Šanta is also attested in Akkadian texts from Emar in Syria.[1] However, Anatolian deities did not belong to the local pantheon, and as summarized by Gary Beckman appear only in ritual texts documenting ceremonies "performed by the natives on behalf of the gods of their imperial masters".[30] Šanta appears in an offering list headed by a weather god with the Luwian epithet puttalimmi (possibly "stormy") and the Sun god of Heaven[20] as the recipient of a sacrificial sheep.[31] Alfonso Archi suggests that Šanta's presence in this text is one of the pieces of evidence which might indicate that the compiler was a priest familiar with the traditions of Kizzuwatna, possibly stationed in Carchemish.[32]

Later attestations

Neo-Assyrian, Luwian and Lydian sources

While no sources mentioning Šanta are known from between the fall of the Hittite Empire and the early Neo-Assyrian period,[33] it is agreed that in contrast with many other deities known from Bronze Age Anatolia he continued to be worshiped in the first millennium BCE.[24] He served as the city god of Tarsus.[1] This settlement is already attested in Hittite sources, where it was called Tarša (/Tarsa/).[4] It is possible that the relative stability of this city and the surrounding areas were the reason behind the survival of his cult.[24] He might have been regarded as the divine founder of this city, with Ammianus Marcellinus reference to a mortal founder of the city, a "rich man" named Sandas, being a late euhemeristic version of this tradition.[34]
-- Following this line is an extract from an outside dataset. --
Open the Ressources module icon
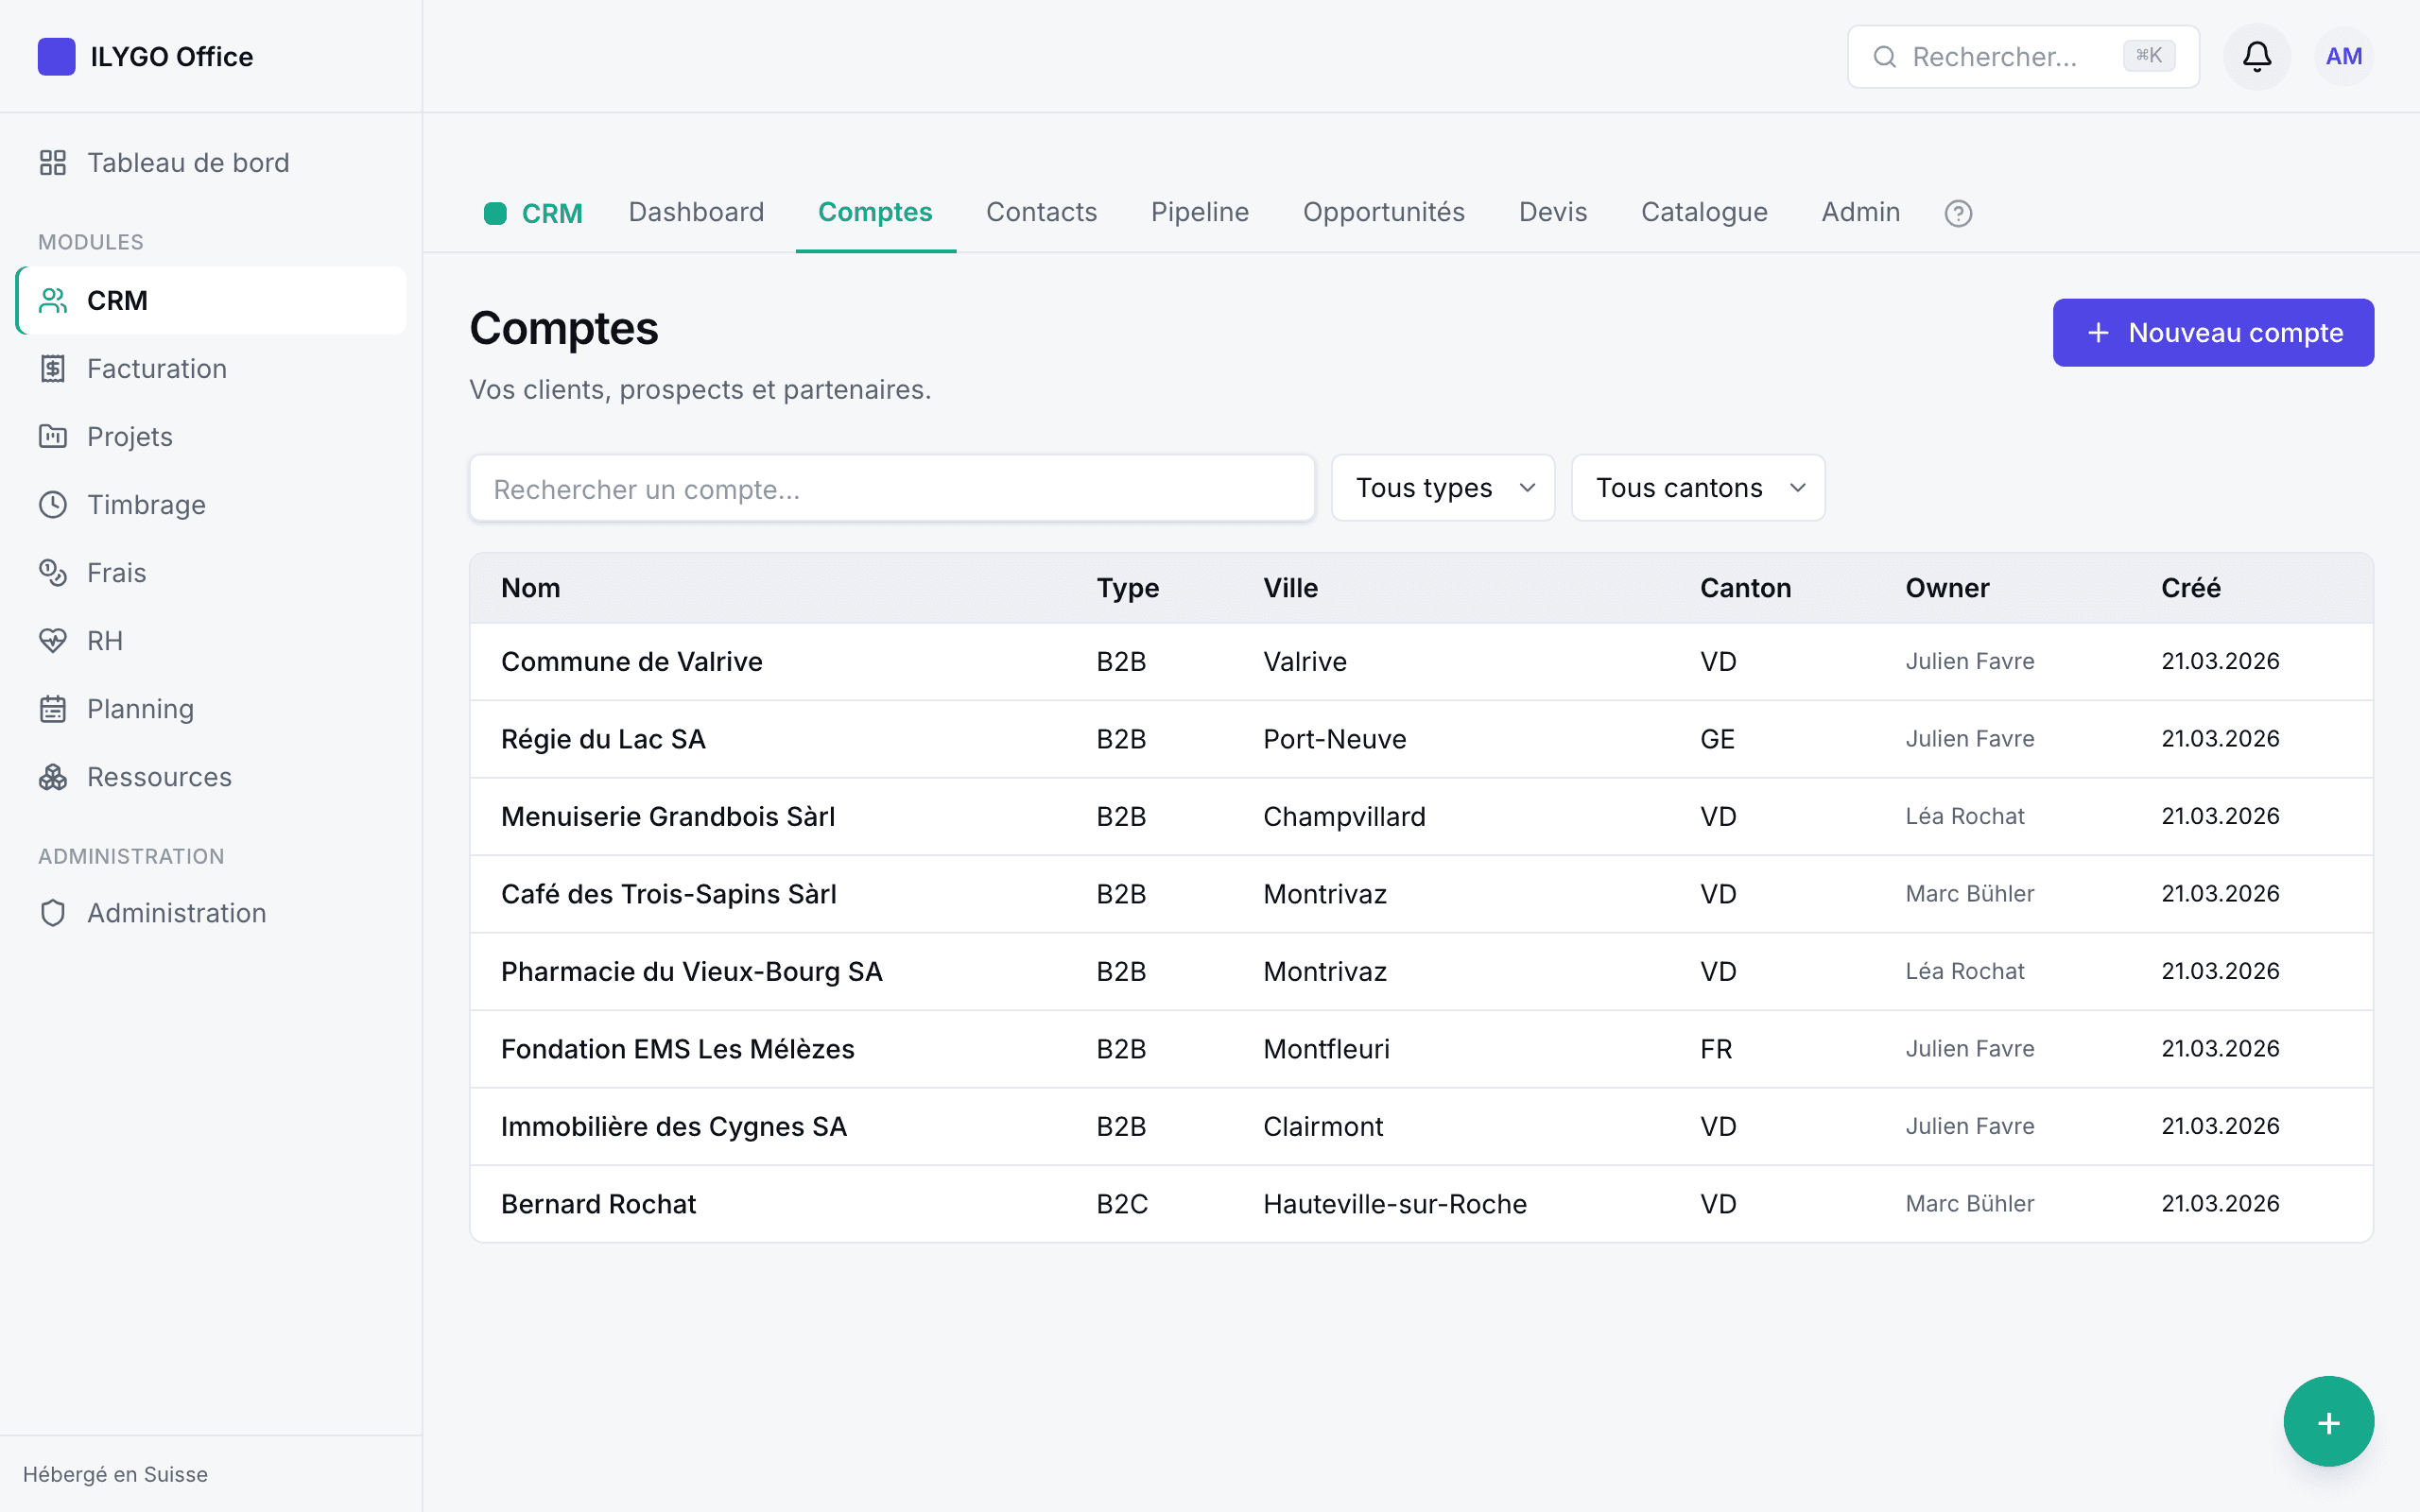The image size is (2420, 1512). 53,776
Neo-Assyrian sources mention a number of theophoric names invoking Šanta, including Sandauarri ("Šanta is my help"), a king of Kundi and Sissu during the reign of Esarhaddon, Sandasarme (a name combining the theonyms Šanta and Šarruma), a king of Hilakku contemporary with Ashurbanipal, and two individuals named Sandapi.[33] He is also attested in a number of Hieroglyphic Luwian inscriptions.[1] On the funerary stele of a certain Panuni he is invoked alongside the Marwinzi to protect this monument.[2] According to John D. Hawkins, an inscription from Kululu mentioning a dead man feasting alongside Šanta might reflect a belief in meeting with gods in the afterlife, and as such is comparable to a similar contemporary text from Samʼal according to which king Panammu I hoped to feast with Hadad after passing away.[35] The so-called "Beirut bowl inscription" mentions him as the owner's personal deity, alongside Kubaba and Karhuha.[36]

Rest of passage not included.